*** Opening EXERCISE DATA ***

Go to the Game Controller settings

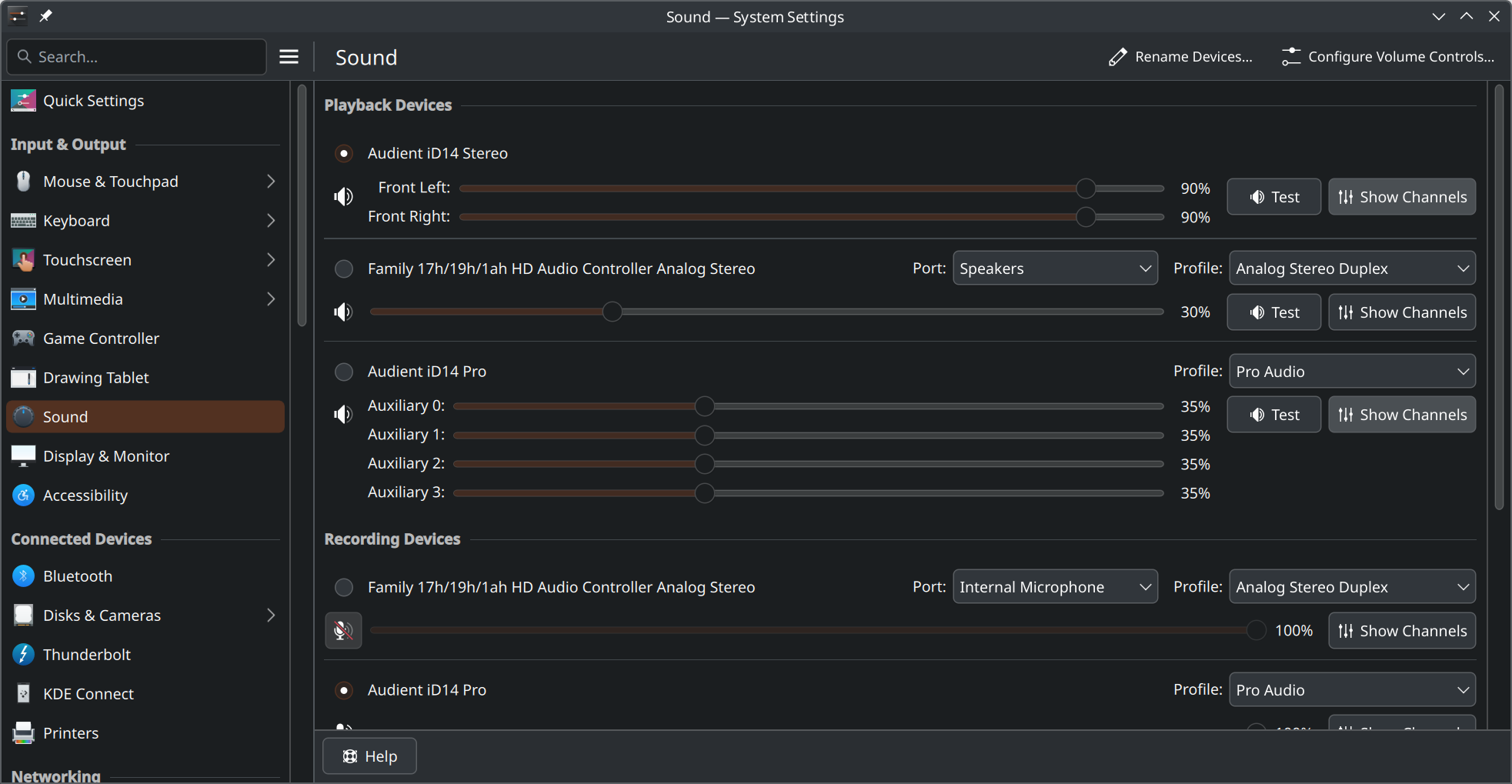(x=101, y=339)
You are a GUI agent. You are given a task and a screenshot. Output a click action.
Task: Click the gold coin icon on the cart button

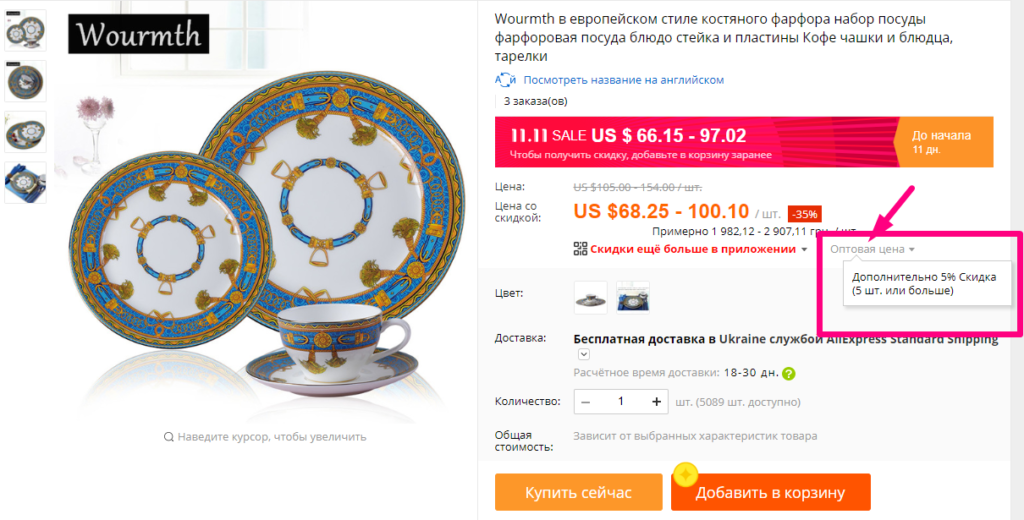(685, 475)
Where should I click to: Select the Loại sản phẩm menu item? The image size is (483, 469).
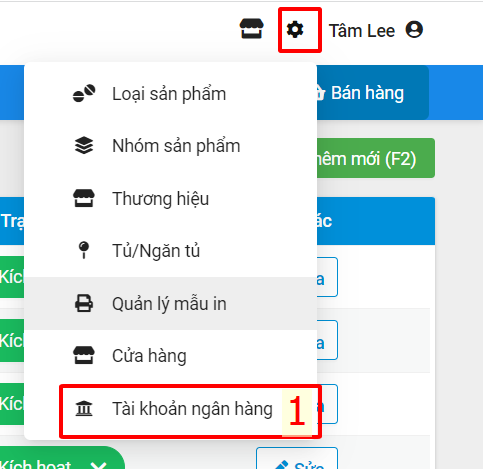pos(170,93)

*** Closing EXERCISE DATA ***

Set the entries down again exactly. Do not include the images.

> ANSWER AREA
Go to the Game Controller settings

(x=101, y=339)
You are a GUI agent. You are given a task and a screenshot. Output a click action.
Task: Click the gold coin icon on the cart button

(685, 475)
Where should I click to: Select the Loại sản phẩm menu item? The image size is (483, 469).
pos(170,93)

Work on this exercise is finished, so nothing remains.